Bulbs, corms, and rhizomes are all underground stems that store all of the food they need for growth. When placed in the ground, they produce a variety of flowering plants. Most people think of all of these as "bulbs," and gardeners generally treat most of them in similar ways.
Rhizomes are thick, horizontal stems with roots on the bottom and buds on the top of the stem. Dahlias and some of the irises are rhizomes. Corms are round and bulbous. A true bulb is a very short, vertical, underground stem, with a swollen part (bud) surrounded by overlapping fleshy leaf bases or scales. Examples are tulips, daffodils, lilies and hyacinths. When planted, roots sprout from the base of the bulb, and the tip of the bulb produces the flower stem. Corms may look like bulbs, but are solid, without the overlapping leafy scales. Examples include crocus, gladiolus and giant trillium.
Purchase bulbs in the proper season for planting. Pay attention to the firmness, weight and general condition of the bulb, not just the size. When you hold the bulb in your hand, it shouldn't feel squishy or loose. Firmness is good. A quality bulb should also feel somewhat heavy. Choose bulbs free from bruises or deep cuts. The best corms to plant are fairly hard and plump.
Many gardeners have definite opinions about how they like colors arranged in their yards. Be on the lookout for neighborhood gardens that you find striking. What is it about the garden that attracts you? Is it the number of particular kinds of flowers that catches your eye, or is it the arrangement of colors within the space? Try working with complementary colors. Dark purple tulips are often more prominent when something yellow is nearby. Bright red tulips hidden among green shrubs will cause almost anyone to take a second look.
If you end up with unlabeled bulbs and aren't sure what color their flowers will be, then plant a "surprise" bed in your garden. After they flower and you discover the color of each flower, you can mark them for transplanting later. Tie ribbons around the base of the flower stalk, or mark the different colors with a garden stake. If you have a wild side in your nature, you may like the look of a multi-colored area in your garden, with little regard for "planning" the color combinations.
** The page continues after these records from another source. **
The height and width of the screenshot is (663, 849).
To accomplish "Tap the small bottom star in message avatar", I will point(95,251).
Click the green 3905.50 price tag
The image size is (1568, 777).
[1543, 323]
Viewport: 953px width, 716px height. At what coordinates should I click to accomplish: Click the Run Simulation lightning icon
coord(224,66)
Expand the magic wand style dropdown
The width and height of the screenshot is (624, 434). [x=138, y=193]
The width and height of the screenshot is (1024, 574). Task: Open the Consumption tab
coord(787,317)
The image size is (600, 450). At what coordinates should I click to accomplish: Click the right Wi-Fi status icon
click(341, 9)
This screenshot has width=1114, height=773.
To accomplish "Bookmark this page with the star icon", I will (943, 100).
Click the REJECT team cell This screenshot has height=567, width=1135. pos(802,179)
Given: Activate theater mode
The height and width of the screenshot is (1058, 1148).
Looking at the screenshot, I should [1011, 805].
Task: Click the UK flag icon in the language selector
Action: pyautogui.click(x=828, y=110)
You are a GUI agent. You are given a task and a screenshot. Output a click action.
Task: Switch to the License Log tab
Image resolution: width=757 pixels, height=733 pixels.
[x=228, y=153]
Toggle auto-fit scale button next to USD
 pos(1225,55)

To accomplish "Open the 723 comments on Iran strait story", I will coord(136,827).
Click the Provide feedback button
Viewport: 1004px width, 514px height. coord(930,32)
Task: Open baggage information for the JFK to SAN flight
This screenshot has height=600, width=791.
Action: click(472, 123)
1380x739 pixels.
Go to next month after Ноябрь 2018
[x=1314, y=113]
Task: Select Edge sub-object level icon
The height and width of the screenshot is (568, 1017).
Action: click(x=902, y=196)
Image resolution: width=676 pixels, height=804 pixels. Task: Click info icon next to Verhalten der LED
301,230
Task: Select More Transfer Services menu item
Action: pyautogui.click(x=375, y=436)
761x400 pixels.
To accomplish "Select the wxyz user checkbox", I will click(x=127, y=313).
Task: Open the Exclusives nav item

A hillside planted with bulbs simply comes alive in the spring and summer and is easier to maintain than trying to safely mow a steep piece of ground. Perhaps you've noticed those brave homeowners who transform their entire front yards from seas of green grass into mounds of flower bulbs and shrubs.
When figuring out where to plant different colors, remember that different bulbs may bloom anywhere from late winter to sometime in the fall. The well-known snowdrop often shows itself at the end of winter, marking the first hint of the spring to come.
What better gift to give your family and neighbors than to introduce them to some new bulbs each year! Although backyard gardens are a favorite, remember to treat your postal carrier and others walking down the street with color and beauty in the front of your house as well.